Dinner: White stew of rabbit, creamed potatoes, carrots and turnips, steamed ginger pudding.
Supper: Welsh rarebit (sic), bananas, coffee and biscuits.

THURSDAY
Breakfast: Kidney and bacon, toast, lemon cheese, tea.
Dinner: Rabbit soup, savoury pork chops, apple sauce, cauliflower, pancakes.
Supper: Potato cakes, bread and butter, cheese and biscuits, cocoa.

FRIDAY
Breakfast: Kedgeree with smoked haddock, breakfast scones, coffee, honey.
Dinner: Savoury omelette, potatoes, butter beans, mince pies.
Supper: Cheese and tomato rolls, coffee, cakes.

SATURDAY
Breakfast: Grapefruit, Scotch eggs, bread and butter, honey and coffee.
Dinner: Raised pork pie, or beefsteak pie, baked potatoes, Brussels sprouts.
Supper: Tomatoes in pastry, chocolate roll, tea.

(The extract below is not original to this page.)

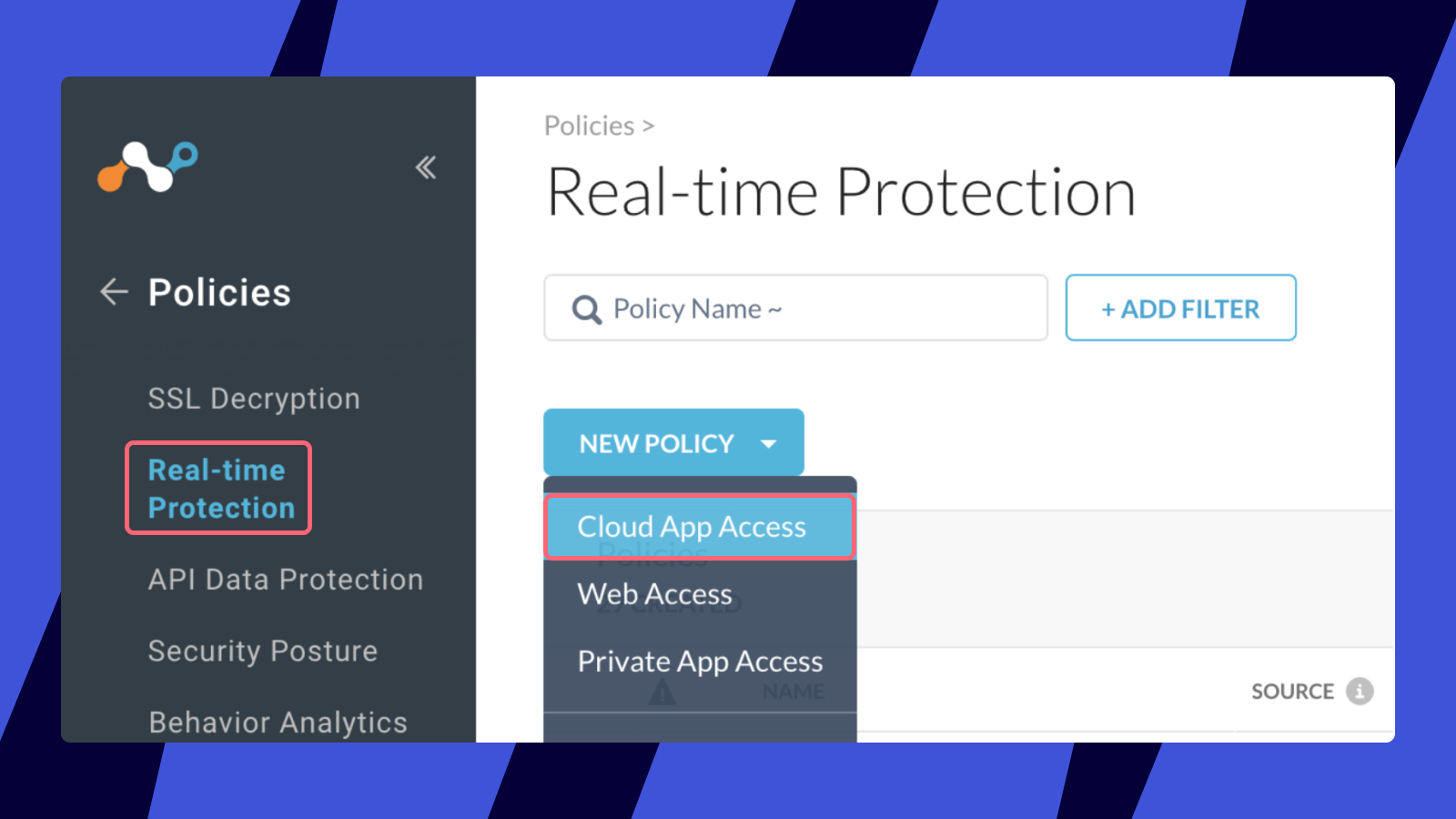Open Behavior Analytics in sidebar
The image size is (1456, 819).
point(278,723)
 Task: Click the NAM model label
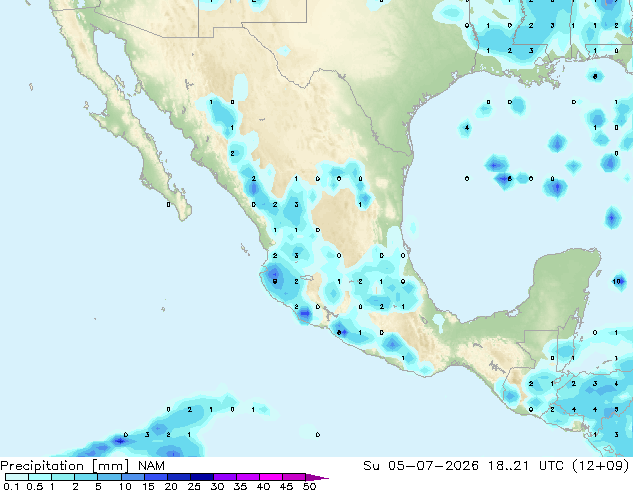(x=151, y=466)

I have scanned these menus with fascinated interest: Note that the only imported ingredients are coffee and tea, oranges, lemons, grapefruits (which are all in season), bananas, and, mysteriously, tomatoes which appear no less than three times.
In January? In 1935?
I don't know if huge shiploads of tomatoes were brought to Dublin from distant colonies, or what. I must find out. Maybe they were tinned! Even today, with polytunnels and hydroponics and air freight, a January tomato is a sorry thing in the Northern hemisphere. Even now, expensive.
I do think that this was a very expensive, not to say pretentious, line-up: in keeping with the whole magazine, perhaps! But note, however, that no meat was to be served for main meals on Monday or Friday.
She gives recipes, too: though, sadly, none for the apple fromage.
But more of this anon.

3 comments:

  1. "Kidney and bacon, toast, lemon cheese, tea."

    The Stephen Daedalus special?

    ReplyDelete
  2. Lemon cheese, apple fromage...where are they now?

    ReplyDelete
  3. Lemon cheese... would that be a lemon curd type thing?